GamesIndustry.biz What are your expectations for average subscriber stickability?
Miles Jacobson

I can't tell you that. The beauty of FML is that there are so many ways to package it to so many different customers, and so many different customers playing the game, that it may well be we look at tailoring game worlds to certain customers in future because of the way that they want to play the game.

We're not set in the way that some MMOs are, where you have one huge world, with hundreds of thousands, or millions of people in. And you might have different servers, but it's still one huge world. With us we can actually tweak the world's setting to be appropriate for individual types of user.

So in the long term we'll look at having hard core and more casual game worlds, and we'll look at different language or time zone game worlds as well to ensure that we can cater for as many people as possible.

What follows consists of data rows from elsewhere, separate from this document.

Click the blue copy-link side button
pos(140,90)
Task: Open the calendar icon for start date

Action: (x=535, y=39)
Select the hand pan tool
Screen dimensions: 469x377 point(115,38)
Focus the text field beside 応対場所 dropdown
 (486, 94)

GamesIndustry.biz Do you expect to see real-world events affect player patterns? For example, people signing up around the transfer windows, or in close season, or around big tournaments?
Miles Jacobson

I don't think the transfer window will have an effect at all, because it doesn't mean anything to the game.

GamesIndustry.biz Isn't it more about when people are thinking about football though?
Miles Jacobson

But people are probably thinking about football during close season as much as they are during the season, but in the close season they probably want to get their fix. Close season I see as a key time for us to be getting customers in, but we'll obviously tailor our marketing and promotion around what we believe to be key times, of course.

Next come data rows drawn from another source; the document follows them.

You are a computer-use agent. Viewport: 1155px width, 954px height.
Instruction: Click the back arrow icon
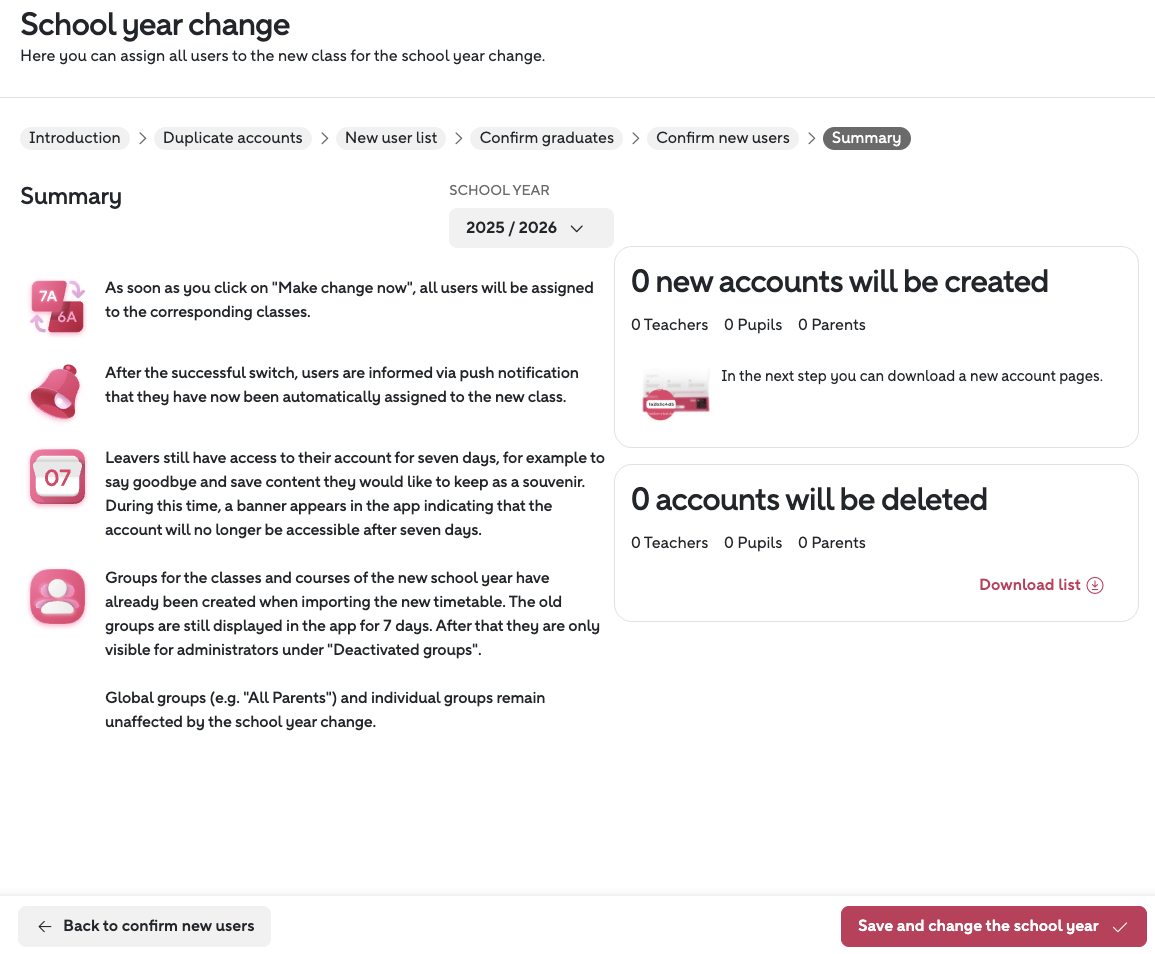pos(45,927)
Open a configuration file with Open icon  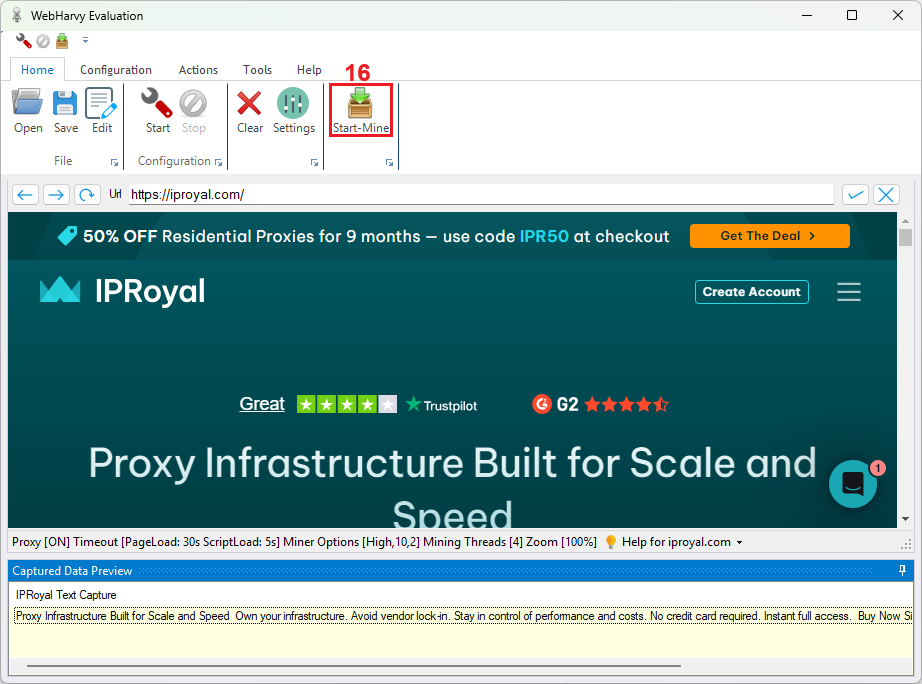[x=28, y=109]
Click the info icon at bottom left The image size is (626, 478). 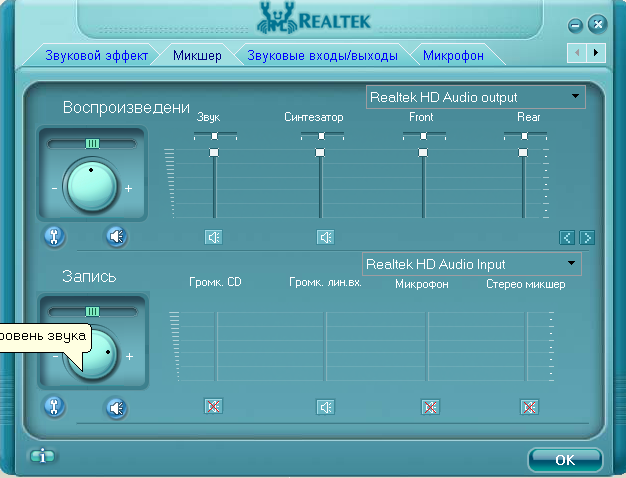tap(42, 456)
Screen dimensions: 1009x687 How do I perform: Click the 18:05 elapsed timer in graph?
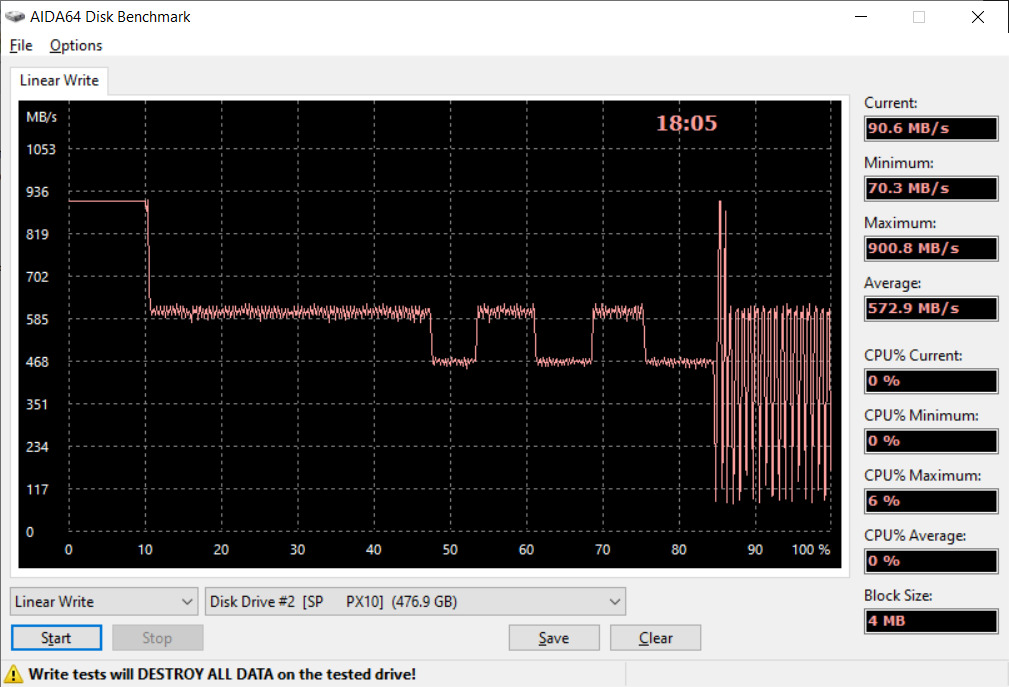[x=686, y=124]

We've got a campaign that we're doing with Jack FM in Oxfordshire, so we're able to do things on a local level, or a regional level, or a national level, or an international level with the game. Which is pretty exciting really, to know that you can have that flexibility to be able to do things as locally as a county or region, rather than doing things on a country-by-country basis - which is how we tend to do things with our boxed product releases.

GamesIndustry.biz How's the in-game economy been shaping up?
Miles Jacobson

During the early stages of the beta we saw hyper-inflation. We looked at the reasons causing that, we fixed them. We fixed issues whereby the first person in a game world had it a lot easier than that thousandth person in the game world. That's now not the case.

When it was first set up it would have been relatively easy to set up a team that would have been a top ten Premier League team if you were the first user in, and the 600th user would have been more of a League Two team. The way it is now, everyone's kind of a Championship-style of team.

Yes, teams who do well are going to earn more money than those who don't do as well, but there is nothing inside the game stopping a team from doing well. So a team who starts badly in the first season could well turn it around in seasons three or four - and then make their way up the world rankings and start making a lot more money.

There are also competitions specifically for teams in lower-ranked positions, where they can earn cash as well. So we've got it to a pretty good level on the financial modelling - there are more features to come in the future that will help people spend money, and we found that as with any MMO there are some people who will try and exploit at every possible moment.

In normal MMOs that might be gold-farming, in FML it became buying players and then selling them a few weeks later. We've worked very hard to put in very good reasons to not just be a wheeler-dealer.

But if people just want to be a wheeler-dealer then they can - they idea is to try and stop making them so rich by being wheeler-dealers.

Miles Jacobson is studio director at Sports Interactive. Interview by Phil Elliott.